(Short task) Print the passage from the comment thread about gaming fans and metaplot word for word, starting at "Perhaps it's merely" and ending at "09:35 am (UTC) (Link)".

(Selected excerpt)

_____

Of course, I say this because I fall into both camps simultaneously, as I suspect a large number of fans do as well.
jadasc From: [info]jadasc Date: January 26th, 2004 08:46 am (UTC) (Link)
Oh, certainly. There's a heck of a lot of "smarks" out there in gaming, too, who enjoy the way that the professional game can affect their home games. And this doesn't even touch upon the idea of "gaming fans" who like following their favorite *game companies* as if the struggle to stay in business was one big championship narrative.

I just got tired of people claiming not to understand what the fans are talking about.
eddyfate From: [info]eddyfate Date: January 26th, 2004 08:53 am (UTC) (Link)
Totally. I suppose it helps being "on the inside" of the fan base a bit. :-)
archangelbeth From: [info]archangelbeth Date: January 26th, 2004 08:54 am (UTC) (Link)
I never had understood, myself. Now I do. Hm. Interesting.

Sounds like dodging metaplots might be simpler...... O:>
jadasc From: [info]jadasc Date: January 26th, 2004 08:57 am (UTC) (Link)
Forgive me, but... heh. :) In Nomine is one of those games that lives and breathes on the strength of its fandom, and seems to know that. (Things like "CDaU" declarations actually help the fans maintain consistency -- they know that it's a mystery, not just an oversight.)
archangelbeth From: [info]archangelbeth Date: January 26th, 2004 09:33 am (UTC) (Link)
Well, true -- but also, I'm not a big fan of metaplot. Or, rather quickly changing metaplot.

Perhaps it's merely that the first Cycle wasn't mine...
jadasc From: [info]jadasc Date: January 26th, 2004 09:11 am (UTC) (Link)
Sounds like dodging metaplots might be simpler...

It's not only metaplot, although that helps. Almost any factionalisation will do. In IN, you've got heaven v. hell, the war factions v. the peace factions, the greys v. everybody else. Once you make teams, people will pick sides. Once you raise questions, people will tune in for the answers.
archangelbeth From: [info]archangelbeth Date: January 26th, 2004 09:35 am (UTC) (Link)
Mmmmmmm.

Hm...

I suppose each adventure draws from that "metaplot"/factionalism. (Malphas will be happy...)

And the Superior books probably tap into the latter, there...

_____

(Data lines)
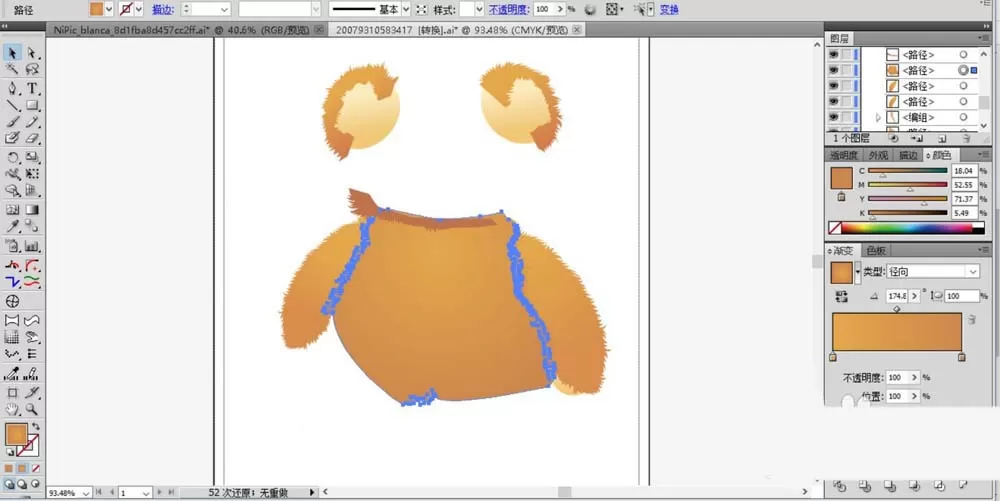Expand the 编组 group in layers
Viewport: 1000px width, 501px height.
tap(878, 117)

_____

(Output)
Perhaps it's merely that the first Cycle wasn't mine...
jadasc From: [info]jadasc Date: January 26th, 2004 09:11 am (UTC) (Link)
Sounds like dodging metaplots might be simpler...

It's not only metaplot, although that helps. Almost any factionalisation will do. In IN, you've got heaven v. hell, the war factions v. the peace factions, the greys v. everybody else. Once you make teams, people will pick sides. Once you raise questions, people will tune in for the answers.
archangelbeth From: [info]archangelbeth Date: January 26th, 2004 09:35 am (UTC) (Link)